Segment Start: Raw data

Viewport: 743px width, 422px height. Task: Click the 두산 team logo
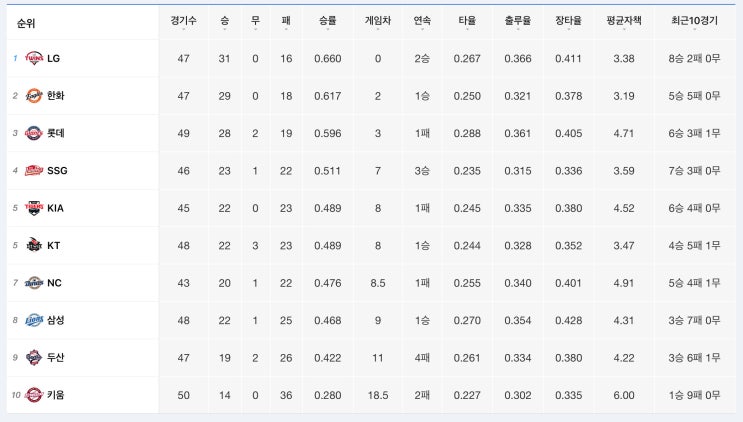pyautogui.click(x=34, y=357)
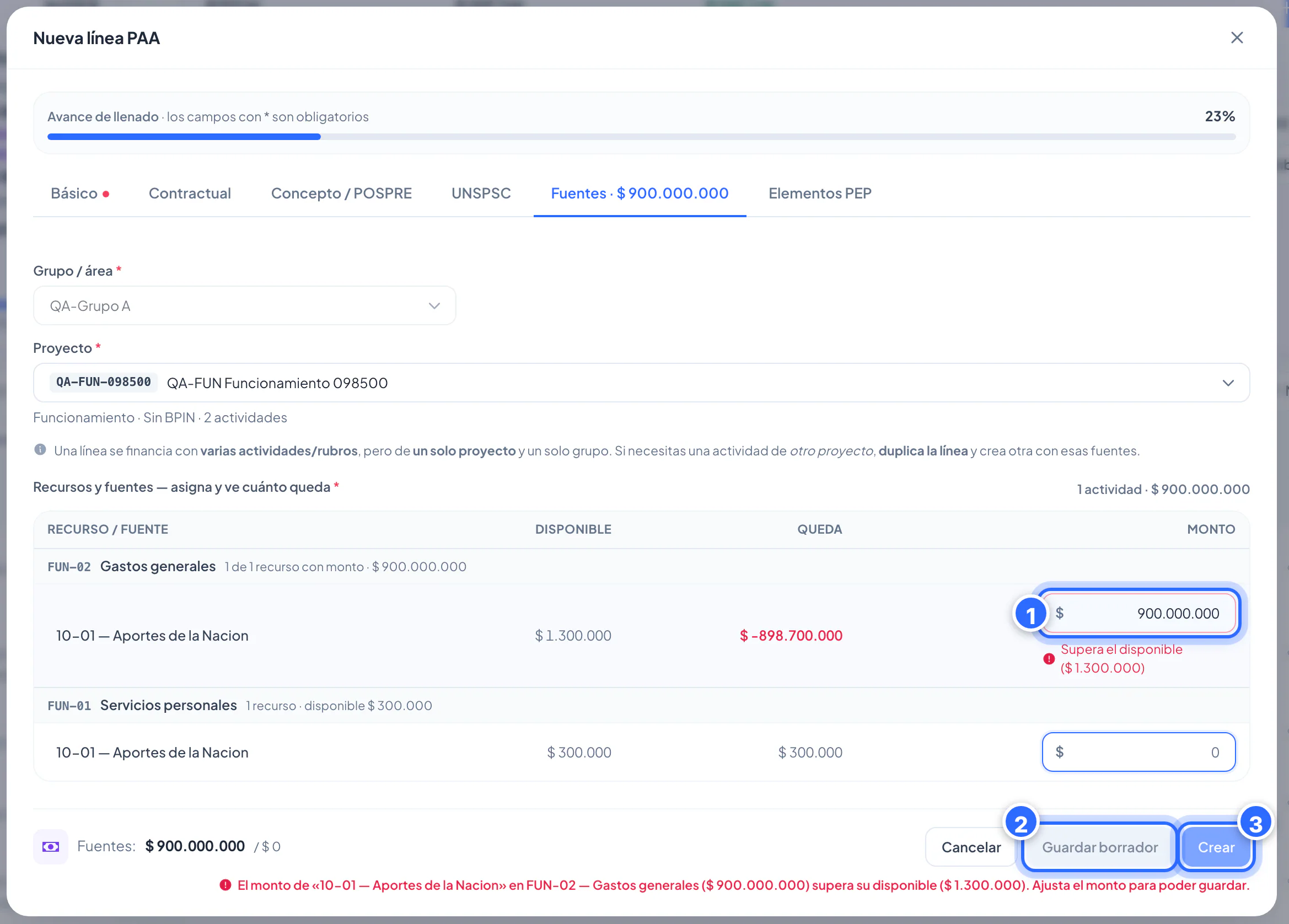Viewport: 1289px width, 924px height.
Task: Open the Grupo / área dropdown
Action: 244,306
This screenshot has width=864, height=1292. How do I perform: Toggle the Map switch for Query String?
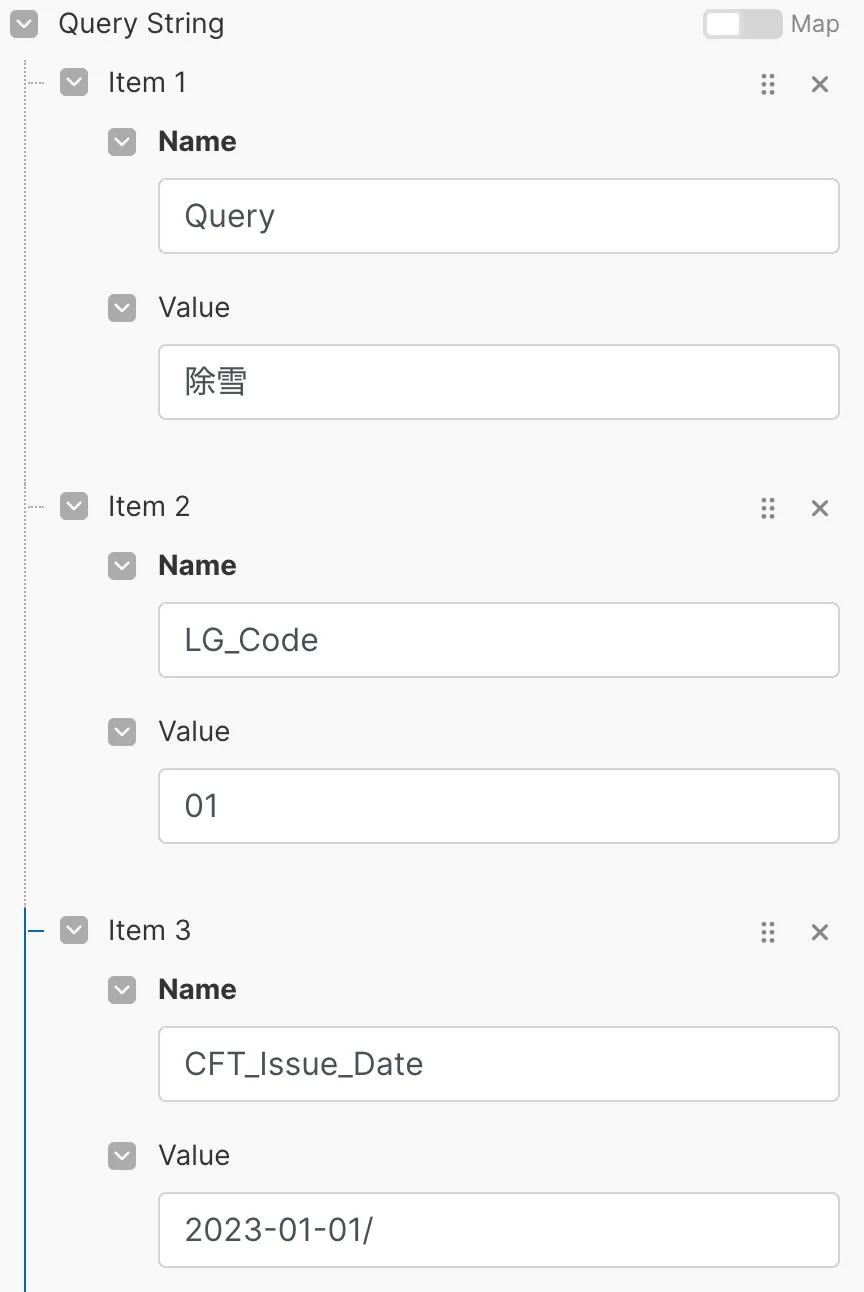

Segment End: Raw data

An exact copy of every entry above is needed, minus the pictures.

Viewport: 743px width, 422px height. Task: Click the 두산 team logo
pyautogui.click(x=34, y=357)
Viewport: 1289px width, 924px height.
Task: Open the Grupo / área dropdown
Action: 244,306
This screenshot has width=864, height=1292. How do I perform: Toggle the Map switch for Query String?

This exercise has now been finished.